Gwara nie zawsze jest grzeczna. Te sformułowania mogą obrazić

Gwara, choć często brzmi ładnie, może być też używana w celach niezbyt pięknych. Kiedy przychodzi do określenia czyjejś fizjonomii, lokalne słowniki podsuwają niekoniecznie przyjemne dla określanego nimi człowieka nazwy.

Nos
Dawniej nos można było nazwać różnie, np. „kluka”, „klupa”, „klupos” czy „klupoch”, fot. envato elements

Niewyczerpany i różnorodny jest arsenał łódzkiego słownika, złożonego z miejskiego żargonu oraz bogactwa gwary ludowej. Na określenie nosa znalazłem kilka określeń: „kluka”, „klupa”, „klupos” czy „klupoch”, w znaczeniu nieco złośliwym lub humorystycznym. Przy określeniu urody pojawia się np. sformułowanie „kabziaty podbródek”, czyli obwisły i tłustawy. Obraźliwie brzmiało pewnie określenie „japa” na usta lub porównanie „buzia jak kalfas”, bo to jest murarski pojemnik do wyrabiania zaprawy.
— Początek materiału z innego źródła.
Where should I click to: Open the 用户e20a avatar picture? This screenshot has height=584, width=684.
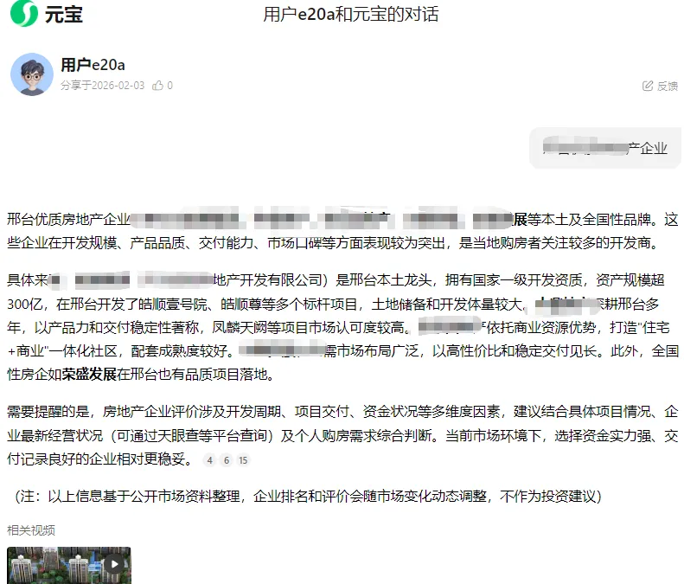click(32, 74)
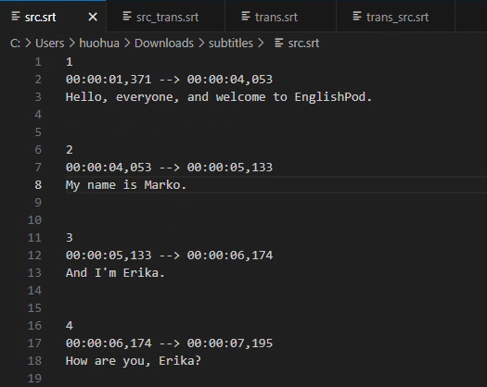Click the src.srt tab file icon

pos(16,16)
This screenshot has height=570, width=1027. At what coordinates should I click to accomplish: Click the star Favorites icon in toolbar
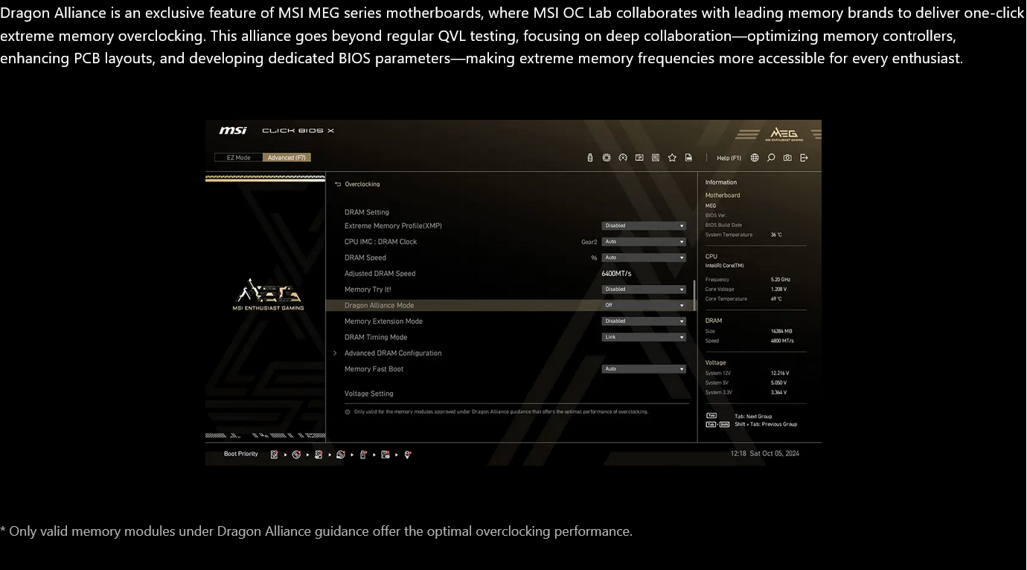coord(672,158)
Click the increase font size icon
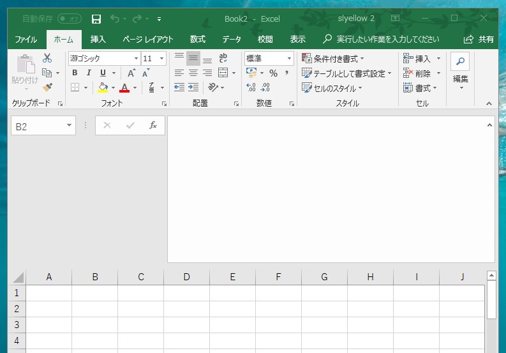The width and height of the screenshot is (506, 353). click(131, 73)
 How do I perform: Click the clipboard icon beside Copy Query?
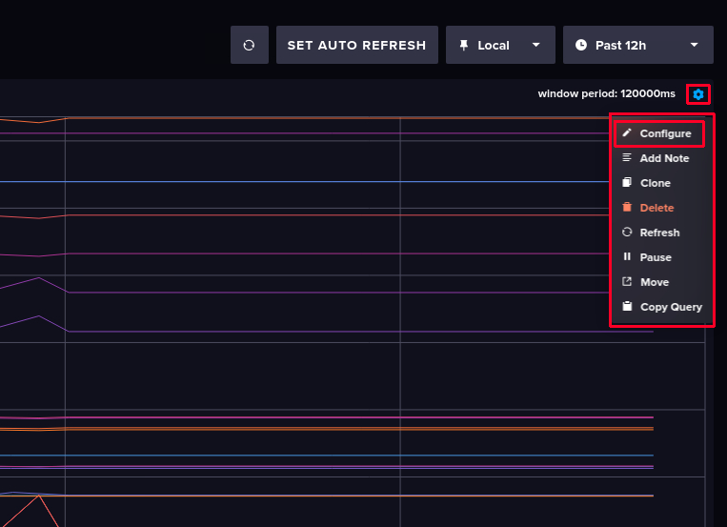[x=627, y=307]
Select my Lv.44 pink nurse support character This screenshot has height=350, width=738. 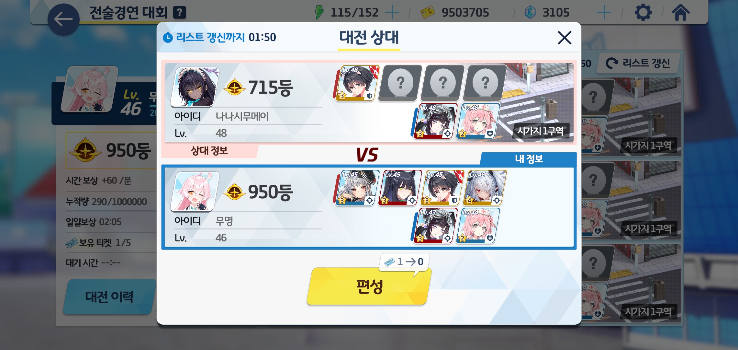pyautogui.click(x=477, y=226)
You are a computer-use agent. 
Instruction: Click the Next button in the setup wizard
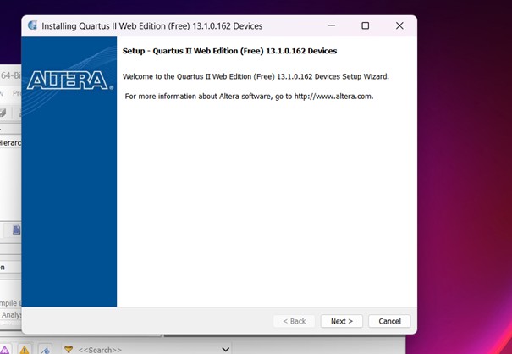[x=341, y=321]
Na osobę, która miała zeza, mówiono kikrowaty, na osobą otyłą – kałmuk, a o osobie bardzo chudej, że „palce po żebrach jak po pralce chodziły” albo że „chudziutki jak śmierć”. Jeśli ktoś poruszał się niezgrabnie, budził skojarzenia z kaczką chodząca po lodzie, ktoś zaniedbany chodził jak łachudra, a o niektórych pannach mówiono nieraz, że wyglądają jak zmokłe gęsi albo kury.